My Grandmother’s House
Art that travels into memories evoked by a farmhouse that belonged to Catharine Somerville’s grandmother, Lillian Somerville nee Dangerfield (1884 -1981), explores the concept of place and belonging. Here Catharine explores the essence of memories and fantasies as well as the physicality of her grandmother’s presence. Somerville’s work draws on the surreal and ephemeral and speaks to the fragility and passing of a mental landscape remembered from a time before. Through the past we are linked with future aspirations.

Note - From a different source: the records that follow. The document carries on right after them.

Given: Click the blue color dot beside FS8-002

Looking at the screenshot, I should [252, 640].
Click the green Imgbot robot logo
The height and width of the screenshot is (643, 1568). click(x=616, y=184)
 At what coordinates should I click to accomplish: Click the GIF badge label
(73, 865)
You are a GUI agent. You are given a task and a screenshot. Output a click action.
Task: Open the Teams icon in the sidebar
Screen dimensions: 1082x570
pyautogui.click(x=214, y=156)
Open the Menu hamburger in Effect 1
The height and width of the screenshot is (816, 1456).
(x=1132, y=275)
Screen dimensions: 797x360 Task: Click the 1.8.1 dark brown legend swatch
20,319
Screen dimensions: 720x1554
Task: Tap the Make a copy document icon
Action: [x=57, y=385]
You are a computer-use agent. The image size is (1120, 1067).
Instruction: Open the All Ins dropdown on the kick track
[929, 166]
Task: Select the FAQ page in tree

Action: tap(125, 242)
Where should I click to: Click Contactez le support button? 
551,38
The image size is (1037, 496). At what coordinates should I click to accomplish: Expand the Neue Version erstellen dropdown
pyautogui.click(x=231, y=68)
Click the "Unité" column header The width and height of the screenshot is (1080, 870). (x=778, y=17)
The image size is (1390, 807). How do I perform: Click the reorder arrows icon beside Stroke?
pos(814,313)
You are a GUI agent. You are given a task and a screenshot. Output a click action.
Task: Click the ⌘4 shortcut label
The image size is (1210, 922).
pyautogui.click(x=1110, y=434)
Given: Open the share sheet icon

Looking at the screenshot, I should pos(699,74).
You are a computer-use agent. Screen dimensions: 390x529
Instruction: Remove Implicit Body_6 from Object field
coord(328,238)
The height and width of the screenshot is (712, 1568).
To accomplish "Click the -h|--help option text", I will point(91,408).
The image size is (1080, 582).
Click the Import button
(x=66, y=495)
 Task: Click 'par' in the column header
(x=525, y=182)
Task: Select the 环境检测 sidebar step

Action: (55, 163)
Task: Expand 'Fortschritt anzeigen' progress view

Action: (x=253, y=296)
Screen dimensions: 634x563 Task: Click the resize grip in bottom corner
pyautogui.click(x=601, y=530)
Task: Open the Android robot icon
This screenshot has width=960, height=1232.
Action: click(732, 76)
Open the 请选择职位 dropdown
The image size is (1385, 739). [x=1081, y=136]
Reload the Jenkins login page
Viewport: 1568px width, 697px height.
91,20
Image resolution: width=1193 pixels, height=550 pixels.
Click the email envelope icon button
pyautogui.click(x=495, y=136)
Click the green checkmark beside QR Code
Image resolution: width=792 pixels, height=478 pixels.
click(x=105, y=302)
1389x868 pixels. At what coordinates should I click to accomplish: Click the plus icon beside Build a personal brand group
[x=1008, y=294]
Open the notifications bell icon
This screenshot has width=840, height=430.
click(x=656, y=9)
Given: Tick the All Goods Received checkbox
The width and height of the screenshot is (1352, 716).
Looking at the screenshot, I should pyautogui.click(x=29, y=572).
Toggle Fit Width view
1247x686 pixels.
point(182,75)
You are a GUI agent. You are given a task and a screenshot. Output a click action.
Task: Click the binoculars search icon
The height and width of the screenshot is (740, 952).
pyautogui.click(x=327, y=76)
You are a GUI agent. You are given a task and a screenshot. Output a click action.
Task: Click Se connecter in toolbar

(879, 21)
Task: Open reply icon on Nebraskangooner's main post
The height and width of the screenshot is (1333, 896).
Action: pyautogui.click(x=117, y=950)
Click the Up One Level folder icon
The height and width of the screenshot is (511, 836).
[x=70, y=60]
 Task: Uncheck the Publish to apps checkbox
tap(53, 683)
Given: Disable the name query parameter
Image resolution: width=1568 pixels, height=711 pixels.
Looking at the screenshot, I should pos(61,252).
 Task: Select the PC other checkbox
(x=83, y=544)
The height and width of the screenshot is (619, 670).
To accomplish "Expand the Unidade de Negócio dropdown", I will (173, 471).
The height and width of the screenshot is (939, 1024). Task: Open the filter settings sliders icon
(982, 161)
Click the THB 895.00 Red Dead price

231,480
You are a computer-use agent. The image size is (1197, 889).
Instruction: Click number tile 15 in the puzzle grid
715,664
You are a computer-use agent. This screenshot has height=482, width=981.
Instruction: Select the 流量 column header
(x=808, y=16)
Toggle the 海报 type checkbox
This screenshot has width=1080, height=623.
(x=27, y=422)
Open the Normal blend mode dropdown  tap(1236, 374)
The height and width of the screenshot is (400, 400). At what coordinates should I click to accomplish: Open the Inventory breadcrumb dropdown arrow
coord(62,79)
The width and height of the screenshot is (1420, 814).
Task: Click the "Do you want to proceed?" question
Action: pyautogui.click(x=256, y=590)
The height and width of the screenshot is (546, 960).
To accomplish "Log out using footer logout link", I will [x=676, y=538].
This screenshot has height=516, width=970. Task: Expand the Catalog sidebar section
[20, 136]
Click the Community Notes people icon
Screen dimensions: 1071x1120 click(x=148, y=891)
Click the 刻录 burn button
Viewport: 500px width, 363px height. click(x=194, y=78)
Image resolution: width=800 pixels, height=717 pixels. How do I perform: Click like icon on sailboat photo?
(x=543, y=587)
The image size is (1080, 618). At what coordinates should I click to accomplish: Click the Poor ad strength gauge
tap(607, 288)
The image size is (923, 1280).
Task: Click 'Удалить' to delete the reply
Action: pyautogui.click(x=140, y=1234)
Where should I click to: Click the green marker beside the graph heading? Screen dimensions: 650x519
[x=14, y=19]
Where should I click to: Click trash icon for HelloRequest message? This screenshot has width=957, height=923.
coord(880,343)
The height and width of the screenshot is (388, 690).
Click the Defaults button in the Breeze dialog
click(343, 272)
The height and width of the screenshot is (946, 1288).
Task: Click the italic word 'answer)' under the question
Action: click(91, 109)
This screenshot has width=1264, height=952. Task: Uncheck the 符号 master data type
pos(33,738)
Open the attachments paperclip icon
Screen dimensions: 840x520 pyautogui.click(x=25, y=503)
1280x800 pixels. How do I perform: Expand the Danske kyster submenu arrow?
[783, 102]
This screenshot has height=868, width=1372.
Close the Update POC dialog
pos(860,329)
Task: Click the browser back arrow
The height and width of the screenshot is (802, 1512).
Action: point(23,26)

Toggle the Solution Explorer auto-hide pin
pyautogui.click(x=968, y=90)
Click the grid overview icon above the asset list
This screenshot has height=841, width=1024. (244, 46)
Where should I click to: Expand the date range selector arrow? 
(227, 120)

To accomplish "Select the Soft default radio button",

The starting point for Somerville’s current series of work were her summer walks and winter cross-country skiing through the landscape remembering when she first jumped on Polly, the farm workhorse. Mapping the traces of her childhood around her grandmother’s house, Somerville would absorb the sounds, colours and textures of her surroundings. With the threat of a housing development encroaching upon their lives, Somerville has created a personal record of her relationship to her grandmother’s house though drawings of artifacts collected over time. Her loss prompted Catharine to transfer this collection into paint, print and mixed media.
Somerville’s life like the farm is in flux as she moves between the seen and the unseen in the struggles and conflicts of daily existence. The artist was struck by the beauty of this familiar place made more poignant by its jeopardized existence; the furrows and mounds sculpted into the frozen fields, the richness of the light falling on abandoned and decaying barns, the animal tracks of coyotes, rabbits, deer and wolves next to wooly ponies and the circles donkey’s made in their corral.
“Maybe it is a good thing for us to keep a few dreams of a house that we shall live in later, always later, so much later, in fact, that we shall not have time to achieve it. For a house that was final, one that stood in symmetrical relation to the house we were born in would lead to thoughts serious, sad thoughts and not to dreams. It is better to live in a state of impermanence than in one of finality.”
Gaston Bachelard, The Poetics of Space
The recurring image of the moth appears in Somerville’s work as a symbol of vulnerability to a changing environment. The moth is fragile, the moon is her mother, and she will follow her course at all cost. Even at the risk of losing its life, the moth is ever vigilant in following its path of light. This makes her open to distraction and vulnerable to harm. Here we may find a message, to adjust our course as our path indicates rather than drive forward without heeding important signs along the way. The moth’s vulnerability may also serve as a moral to us to keep our own vigilance, but not fall victim to blind faith.
“Lifting my eyes, I see that the garden, and everything in it, moves. The flowers move, and the lavender moves, and the tree above me is moving. I am standing in the sun, my body is tipped forward, and I am walking. Walking I shall trip, and, if I trip, trip without a helping hand, I shall fall. I look above me, and I feel behind me, searching for the hand that is always there. There is no hand …”
Her grandmother’s home and land is now Geraldine’s Gallery.